The new law provides that employers can still engage in discussion with an applicant about his/her expectations with respect to salary, benefits, and other compensation, so long as the employer does not inquire about salary history or rely on salary history for determining compensation. Employers can also continue to run background checks and verify an applicant’s disclosure of non-salary related information. However, if the verification or background check discloses the applicant’s salary history, then the employer cannot rely upon it for determining salary.

Prospective employees can volunteer salary history (so long as it is “without prompting”), and in those cases, the employer can consider salary history in determining salary, and can verify the applicant’s salary history.

The new legislation aims to combat pay inequity by preventing employers from perpetuating pay inequity applicants may have experienced in the past. Such legislation has also recently been passed by Philadelphia (effective May 2017), as well as in numerous other cities and states. In 2016, Mayor Bill de Blasio issued an executive order prohibiting New York City agencies from asking prospective employees about their pay history.

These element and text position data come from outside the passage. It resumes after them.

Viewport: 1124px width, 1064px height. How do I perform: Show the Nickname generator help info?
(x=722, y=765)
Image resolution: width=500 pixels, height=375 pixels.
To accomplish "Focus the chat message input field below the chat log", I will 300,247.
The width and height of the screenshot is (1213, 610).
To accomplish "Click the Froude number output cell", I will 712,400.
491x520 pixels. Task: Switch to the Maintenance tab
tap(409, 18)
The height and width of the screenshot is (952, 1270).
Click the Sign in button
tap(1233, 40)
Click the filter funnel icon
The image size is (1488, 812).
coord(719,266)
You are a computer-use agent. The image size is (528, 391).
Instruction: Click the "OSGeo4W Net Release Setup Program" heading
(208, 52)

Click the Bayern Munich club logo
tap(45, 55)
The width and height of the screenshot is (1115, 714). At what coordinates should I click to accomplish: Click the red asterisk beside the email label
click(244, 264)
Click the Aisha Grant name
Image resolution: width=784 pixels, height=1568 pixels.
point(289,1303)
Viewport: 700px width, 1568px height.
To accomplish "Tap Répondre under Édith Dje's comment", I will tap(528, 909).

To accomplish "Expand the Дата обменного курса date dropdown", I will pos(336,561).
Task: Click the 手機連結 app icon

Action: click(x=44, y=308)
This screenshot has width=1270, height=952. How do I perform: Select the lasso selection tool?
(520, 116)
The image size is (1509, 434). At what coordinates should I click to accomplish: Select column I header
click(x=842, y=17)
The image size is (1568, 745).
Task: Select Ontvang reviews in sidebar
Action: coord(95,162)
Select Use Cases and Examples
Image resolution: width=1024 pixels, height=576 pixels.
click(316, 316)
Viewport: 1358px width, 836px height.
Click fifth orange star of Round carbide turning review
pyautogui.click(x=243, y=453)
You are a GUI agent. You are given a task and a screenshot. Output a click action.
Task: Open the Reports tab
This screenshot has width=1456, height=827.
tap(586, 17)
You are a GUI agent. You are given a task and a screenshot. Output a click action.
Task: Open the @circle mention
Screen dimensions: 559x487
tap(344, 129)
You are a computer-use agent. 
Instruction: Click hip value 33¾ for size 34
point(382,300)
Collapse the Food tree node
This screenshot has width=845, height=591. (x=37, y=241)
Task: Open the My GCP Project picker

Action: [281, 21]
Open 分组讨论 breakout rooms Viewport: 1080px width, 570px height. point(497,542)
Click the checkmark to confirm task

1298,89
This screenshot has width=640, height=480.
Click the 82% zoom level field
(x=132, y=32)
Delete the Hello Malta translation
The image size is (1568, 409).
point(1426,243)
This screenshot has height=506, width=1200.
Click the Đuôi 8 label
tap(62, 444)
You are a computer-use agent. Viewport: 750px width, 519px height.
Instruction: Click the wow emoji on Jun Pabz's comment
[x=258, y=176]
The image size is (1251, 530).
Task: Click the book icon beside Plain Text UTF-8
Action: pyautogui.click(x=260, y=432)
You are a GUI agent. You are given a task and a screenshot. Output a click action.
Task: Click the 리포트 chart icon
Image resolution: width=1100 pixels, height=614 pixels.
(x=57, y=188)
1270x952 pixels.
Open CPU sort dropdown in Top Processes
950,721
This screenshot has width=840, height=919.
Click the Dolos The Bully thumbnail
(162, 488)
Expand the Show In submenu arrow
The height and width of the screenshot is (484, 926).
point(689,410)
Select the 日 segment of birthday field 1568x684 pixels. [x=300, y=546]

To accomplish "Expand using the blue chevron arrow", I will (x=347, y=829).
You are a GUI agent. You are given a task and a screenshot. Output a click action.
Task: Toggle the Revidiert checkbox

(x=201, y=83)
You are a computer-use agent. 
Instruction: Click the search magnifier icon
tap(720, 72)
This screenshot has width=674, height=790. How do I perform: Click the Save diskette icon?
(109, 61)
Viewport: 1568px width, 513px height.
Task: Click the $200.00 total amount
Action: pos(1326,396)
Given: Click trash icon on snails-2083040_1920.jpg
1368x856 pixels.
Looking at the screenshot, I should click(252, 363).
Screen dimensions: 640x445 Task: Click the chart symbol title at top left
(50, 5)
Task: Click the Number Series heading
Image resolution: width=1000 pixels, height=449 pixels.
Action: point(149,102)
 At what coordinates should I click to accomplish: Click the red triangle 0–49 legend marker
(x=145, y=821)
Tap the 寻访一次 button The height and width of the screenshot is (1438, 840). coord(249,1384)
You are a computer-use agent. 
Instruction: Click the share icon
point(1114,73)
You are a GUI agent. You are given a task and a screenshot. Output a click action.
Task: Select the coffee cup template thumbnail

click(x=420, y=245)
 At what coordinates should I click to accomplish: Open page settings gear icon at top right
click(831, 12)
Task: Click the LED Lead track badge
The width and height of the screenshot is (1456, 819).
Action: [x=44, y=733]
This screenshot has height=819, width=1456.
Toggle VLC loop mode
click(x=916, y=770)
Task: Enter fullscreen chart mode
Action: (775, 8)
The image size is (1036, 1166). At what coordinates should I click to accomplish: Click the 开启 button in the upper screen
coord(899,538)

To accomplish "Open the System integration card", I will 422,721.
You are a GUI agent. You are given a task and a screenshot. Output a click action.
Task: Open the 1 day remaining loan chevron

The Philadelphia and New York City laws have many similarities. Like the New York City law, the Philadelphia law broadly defines wages as “all earnings of an employee,” including fringe benefits, wage supplements and “other compensation.” The Philadelphia law is enforced by Philadelphia’s Commission on Human Relations, and the New York law is enforced by its equivalent agency, the New York City Commission on Human Rights. Both laws provide that applicants can volunteer salary history, in which case the employer can rely on it to determine the new salary.

To prepare for this law, employers should ensure that job applications for positions in New York City do not ask about salary history. Employers should also update their internal policies and interviewing guidelines to ensure all relevant personnel are aware of the change. Employers who have employees both in and outside of New York City should consider whether to make such changes company-wide, or only to applicants for New York City positions.